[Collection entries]
....

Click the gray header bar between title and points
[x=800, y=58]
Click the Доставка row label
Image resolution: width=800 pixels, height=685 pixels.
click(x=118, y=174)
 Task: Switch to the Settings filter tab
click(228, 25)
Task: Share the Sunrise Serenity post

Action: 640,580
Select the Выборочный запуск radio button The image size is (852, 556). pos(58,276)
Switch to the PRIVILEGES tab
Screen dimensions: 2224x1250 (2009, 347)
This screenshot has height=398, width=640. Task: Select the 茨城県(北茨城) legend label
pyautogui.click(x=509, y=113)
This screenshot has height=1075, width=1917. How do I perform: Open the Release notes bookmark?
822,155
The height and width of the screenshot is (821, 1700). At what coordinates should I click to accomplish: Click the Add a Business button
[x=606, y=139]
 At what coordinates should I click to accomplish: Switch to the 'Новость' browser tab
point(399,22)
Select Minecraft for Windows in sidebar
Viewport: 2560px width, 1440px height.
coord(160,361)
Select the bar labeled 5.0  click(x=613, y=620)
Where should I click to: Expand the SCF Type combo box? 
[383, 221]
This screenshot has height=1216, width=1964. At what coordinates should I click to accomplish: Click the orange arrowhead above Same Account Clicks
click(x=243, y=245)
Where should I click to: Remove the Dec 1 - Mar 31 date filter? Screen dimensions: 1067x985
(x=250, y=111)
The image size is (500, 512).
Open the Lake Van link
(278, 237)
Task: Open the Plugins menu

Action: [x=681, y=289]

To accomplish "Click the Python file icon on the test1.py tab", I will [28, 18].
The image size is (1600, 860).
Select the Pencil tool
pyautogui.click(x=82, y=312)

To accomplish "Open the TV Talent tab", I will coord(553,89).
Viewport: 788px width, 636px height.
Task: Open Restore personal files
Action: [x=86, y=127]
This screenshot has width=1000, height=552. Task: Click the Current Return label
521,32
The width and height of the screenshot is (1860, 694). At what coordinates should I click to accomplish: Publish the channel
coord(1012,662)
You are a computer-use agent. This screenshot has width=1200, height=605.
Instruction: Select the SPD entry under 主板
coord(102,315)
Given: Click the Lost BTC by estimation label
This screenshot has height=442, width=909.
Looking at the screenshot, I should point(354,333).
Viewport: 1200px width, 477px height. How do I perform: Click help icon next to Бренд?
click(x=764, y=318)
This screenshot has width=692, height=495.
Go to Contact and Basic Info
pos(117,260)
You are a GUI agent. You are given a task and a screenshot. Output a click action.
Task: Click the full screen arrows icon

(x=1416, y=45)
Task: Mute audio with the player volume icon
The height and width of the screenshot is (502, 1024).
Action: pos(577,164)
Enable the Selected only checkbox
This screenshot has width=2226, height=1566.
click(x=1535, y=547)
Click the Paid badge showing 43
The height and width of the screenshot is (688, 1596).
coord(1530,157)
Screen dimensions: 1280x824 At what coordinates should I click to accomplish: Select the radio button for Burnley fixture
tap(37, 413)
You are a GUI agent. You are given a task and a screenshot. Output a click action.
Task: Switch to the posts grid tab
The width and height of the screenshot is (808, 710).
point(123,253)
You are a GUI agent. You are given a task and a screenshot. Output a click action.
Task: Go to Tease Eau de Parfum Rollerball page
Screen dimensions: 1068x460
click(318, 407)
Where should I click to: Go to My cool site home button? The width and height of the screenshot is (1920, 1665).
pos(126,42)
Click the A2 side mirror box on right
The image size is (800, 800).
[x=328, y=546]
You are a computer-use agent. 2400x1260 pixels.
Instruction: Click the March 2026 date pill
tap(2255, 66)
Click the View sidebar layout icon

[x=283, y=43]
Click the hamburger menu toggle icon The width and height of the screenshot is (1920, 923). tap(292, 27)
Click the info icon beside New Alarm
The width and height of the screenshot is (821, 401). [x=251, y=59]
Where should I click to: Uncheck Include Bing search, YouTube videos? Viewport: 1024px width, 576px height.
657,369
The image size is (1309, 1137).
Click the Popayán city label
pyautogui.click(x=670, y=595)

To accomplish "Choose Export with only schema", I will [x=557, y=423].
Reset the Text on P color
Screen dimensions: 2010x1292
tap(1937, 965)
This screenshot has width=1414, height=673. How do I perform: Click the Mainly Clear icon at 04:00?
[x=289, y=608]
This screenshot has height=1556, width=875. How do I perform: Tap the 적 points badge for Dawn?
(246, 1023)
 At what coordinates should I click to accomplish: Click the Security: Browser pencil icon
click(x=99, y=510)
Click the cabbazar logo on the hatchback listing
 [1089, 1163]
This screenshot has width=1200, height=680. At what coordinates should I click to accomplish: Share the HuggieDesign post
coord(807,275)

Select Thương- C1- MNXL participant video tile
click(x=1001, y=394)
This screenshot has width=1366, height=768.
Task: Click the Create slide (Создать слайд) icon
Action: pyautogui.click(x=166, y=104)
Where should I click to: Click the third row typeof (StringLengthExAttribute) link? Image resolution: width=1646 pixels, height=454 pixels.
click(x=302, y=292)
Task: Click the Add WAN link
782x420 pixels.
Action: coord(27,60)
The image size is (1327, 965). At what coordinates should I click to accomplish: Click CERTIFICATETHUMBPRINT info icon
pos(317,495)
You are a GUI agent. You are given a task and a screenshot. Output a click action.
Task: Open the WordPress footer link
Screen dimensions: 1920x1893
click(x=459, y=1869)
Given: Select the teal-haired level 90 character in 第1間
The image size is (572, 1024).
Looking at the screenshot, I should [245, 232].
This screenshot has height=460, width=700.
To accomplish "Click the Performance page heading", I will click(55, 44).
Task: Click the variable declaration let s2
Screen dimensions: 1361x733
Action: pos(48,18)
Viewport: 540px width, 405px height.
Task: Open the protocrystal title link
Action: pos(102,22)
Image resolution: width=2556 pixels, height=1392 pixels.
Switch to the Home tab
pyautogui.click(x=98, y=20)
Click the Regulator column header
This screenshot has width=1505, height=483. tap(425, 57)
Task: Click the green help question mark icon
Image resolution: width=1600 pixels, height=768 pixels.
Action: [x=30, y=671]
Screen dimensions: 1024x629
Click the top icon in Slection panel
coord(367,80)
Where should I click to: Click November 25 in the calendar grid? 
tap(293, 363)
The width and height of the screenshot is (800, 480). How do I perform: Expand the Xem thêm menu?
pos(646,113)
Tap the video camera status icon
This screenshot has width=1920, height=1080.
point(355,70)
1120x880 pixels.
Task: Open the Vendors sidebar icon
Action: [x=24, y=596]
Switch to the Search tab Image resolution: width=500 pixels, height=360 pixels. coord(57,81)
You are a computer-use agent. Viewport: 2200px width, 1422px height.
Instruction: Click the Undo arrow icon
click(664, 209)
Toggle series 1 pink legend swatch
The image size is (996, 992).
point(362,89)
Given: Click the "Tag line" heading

....

**DIRECTIVE**
Rewrite the records above as a numbered list, leaving out the blank lines.

**RESULT FOR THIS EXERCISE**
1. Click the gray header bar between title and points
2. [x=800, y=58]
3. Click the Доставка row label
4. Image resolution: width=800 pixels, height=685 pixels.
5. click(x=118, y=174)
6.  Task: Switch to the Settings filter tab
7. click(228, 25)
8. Task: Share the Sunrise Serenity post
9. Action: 640,580
10. Select the Выборочный запуск radio button The image size is (852, 556). pos(58,276)
11. Switch to the PRIVILEGES tab
12. Screen dimensions: 2224x1250 (2009, 347)
13. This screenshot has height=398, width=640. Task: Select the 茨城県(北茨城) legend label
14. pyautogui.click(x=509, y=113)
15. This screenshot has height=1075, width=1917. How do I perform: Open the Release notes bookmark?
16. 822,155
17. The height and width of the screenshot is (821, 1700). At what coordinates should I click to accomplish: Click the Add a Business button
18. [x=606, y=139]
19.  At what coordinates should I click to accomplish: Switch to the 'Новость' browser tab
20. point(399,22)
21. Select Minecraft for Windows in sidebar
22. Viewport: 2560px width, 1440px height.
23. coord(160,361)
24. Select the bar labeled 5.0  click(x=613, y=620)
25. Where should I click to: Expand the SCF Type combo box? 
26. [383, 221]
27. This screenshot has height=1216, width=1964. At what coordinates should I click to accomplish: Click the orange arrowhead above Same Account Clicks
28. click(x=243, y=245)
29. Where should I click to: Remove the Dec 1 - Mar 31 date filter? Screen dimensions: 1067x985
30. (x=250, y=111)
31. The image size is (500, 512).
32. Open the Lake Van link
33. (278, 237)
34. Task: Open the Plugins menu
35. Action: [x=681, y=289]
36. To accomplish "Click the Python file icon on the test1.py tab", I will [28, 18].
37. The image size is (1600, 860).
38. Select the Pencil tool
39. pyautogui.click(x=82, y=312)
40. To accomplish "Open the TV Talent tab", I will coord(553,89).
41. Viewport: 788px width, 636px height.
42. Task: Open Restore personal files
43. Action: [x=86, y=127]
44. This screenshot has width=1000, height=552. Task: Click the Current Return label
45. 521,32
46. The width and height of the screenshot is (1860, 694). At what coordinates should I click to accomplish: Publish the channel
47. coord(1012,662)
48. You are a computer-use agent. This screenshot has width=1200, height=605.
49. Instruction: Select the SPD entry under 主板
50. coord(102,315)
51. Given: Click the Lost BTC by estimation label
52. This screenshot has height=442, width=909.
53. Looking at the screenshot, I should point(354,333).
54. Viewport: 1200px width, 477px height. How do I perform: Click help icon next to Бренд?
55. click(x=764, y=318)
56. This screenshot has width=692, height=495.
57. Go to Contact and Basic Info
58. pos(117,260)
59. You are a GUI agent. You are given a task and a screenshot. Output a click action.
60. Task: Click the full screen arrows icon
61. (x=1416, y=45)
62. Task: Mute audio with the player volume icon
63. The height and width of the screenshot is (502, 1024).
64. Action: pos(577,164)
65. Enable the Selected only checkbox
66. This screenshot has width=2226, height=1566.
67. click(x=1535, y=547)
68. Click the Paid badge showing 43
69. The height and width of the screenshot is (688, 1596).
70. coord(1530,157)
71. Screen dimensions: 1280x824 At what coordinates should I click to accomplish: Select the radio button for Burnley fixture
72. tap(37, 413)
73. You are a GUI agent. You are given a task and a screenshot. Output a click action.
74. Task: Switch to the posts grid tab
75. The width and height of the screenshot is (808, 710).
76. point(123,253)
77. You are a GUI agent. You are given a task and a screenshot. Output a click action.
78. Task: Go to Tease Eau de Parfum Rollerball page
79. Screen dimensions: 1068x460
80. click(318, 407)
81. Where should I click to: Go to My cool site home button? The width and height of the screenshot is (1920, 1665).
82. pos(126,42)
83. Click the A2 side mirror box on right
84. The image size is (800, 800).
85. [x=328, y=546]
86. You are a computer-use agent. 2400x1260 pixels.
87. Instruction: Click the March 2026 date pill
88. tap(2255, 66)
89. Click the View sidebar layout icon
90. [x=283, y=43]
91. Click the hamburger menu toggle icon The width and height of the screenshot is (1920, 923). tap(292, 27)
92. Click the info icon beside New Alarm
93. The width and height of the screenshot is (821, 401). [x=251, y=59]
94. Where should I click to: Uncheck Include Bing search, YouTube videos? Viewport: 1024px width, 576px height.
95. 657,369
96. The image size is (1309, 1137).
97. Click the Popayán city label
98. pyautogui.click(x=670, y=595)
99. To accomplish "Choose Export with only schema", I will [x=557, y=423].
100. Reset the Text on P color
101. Screen dimensions: 2010x1292
102. tap(1937, 965)
103. This screenshot has width=1414, height=673. How do I perform: Click the Mainly Clear icon at 04:00?
104. [x=289, y=608]
105. This screenshot has height=1556, width=875. How do I perform: Tap the 적 points badge for Dawn?
106. (246, 1023)
107.  At what coordinates should I click to accomplish: Click the Security: Browser pencil icon
108. click(x=99, y=510)
109. Click the cabbazar logo on the hatchback listing
110.  [1089, 1163]
111. This screenshot has width=1200, height=680. At what coordinates should I click to accomplish: Share the HuggieDesign post
112. coord(807,275)
113. Select Thương- C1- MNXL participant video tile
114. click(x=1001, y=394)
115. This screenshot has width=1366, height=768.
116. Task: Click the Create slide (Создать слайд) icon
117. Action: pyautogui.click(x=166, y=104)
118. Where should I click to: Click the third row typeof (StringLengthExAttribute) link? Image resolution: width=1646 pixels, height=454 pixels.
119. click(x=302, y=292)
120. Task: Click the Add WAN link
121. 782x420 pixels.
122. Action: coord(27,60)
123. The image size is (1327, 965). At what coordinates should I click to accomplish: Click CERTIFICATETHUMBPRINT info icon
124. pos(317,495)
125. You are a GUI agent. You are given a task and a screenshot. Output a click action.
126. Task: Open the WordPress footer link
127. Screen dimensions: 1920x1893
128. click(x=459, y=1869)
129. Given: Select the teal-haired level 90 character in 第1間
130. The image size is (572, 1024).
131. Looking at the screenshot, I should [245, 232].
132. This screenshot has height=460, width=700.
133. To accomplish "Click the Performance page heading", I will click(55, 44).
134. Task: Click the variable declaration let s2
135. Screen dimensions: 1361x733
136. Action: pos(48,18)
137. Viewport: 540px width, 405px height.
138. Task: Open the protocrystal title link
139. Action: pos(102,22)
140. Image resolution: width=2556 pixels, height=1392 pixels.
141. Switch to the Home tab
142. pyautogui.click(x=98, y=20)
143. Click the Regulator column header
144. This screenshot has width=1505, height=483. tap(425, 57)
145. Task: Click the green help question mark icon
146. Image resolution: width=1600 pixels, height=768 pixels.
147. Action: [x=30, y=671]
148. Screen dimensions: 1024x629
149. Click the top icon in Slection panel
150. coord(367,80)
151. Where should I click to: Click November 25 in the calendar grid? 
152. tap(293, 363)
153. The width and height of the screenshot is (800, 480). How do I perform: Expand the Xem thêm menu?
154. pos(646,113)
155. Tap the video camera status icon
156. This screenshot has width=1920, height=1080.
157. point(355,70)
158. 1120x880 pixels.
159. Task: Open the Vendors sidebar icon
160. Action: [x=24, y=596]
161. Switch to the Search tab Image resolution: width=500 pixels, height=360 pixels. coord(57,81)
162. You are a computer-use agent. Viewport: 2200px width, 1422px height.
163. Instruction: Click the Undo arrow icon
164. click(664, 209)
165. Toggle series 1 pink legend swatch
166. The image size is (996, 992).
167. point(362,89)
168. Given: Click the "Tag line" heading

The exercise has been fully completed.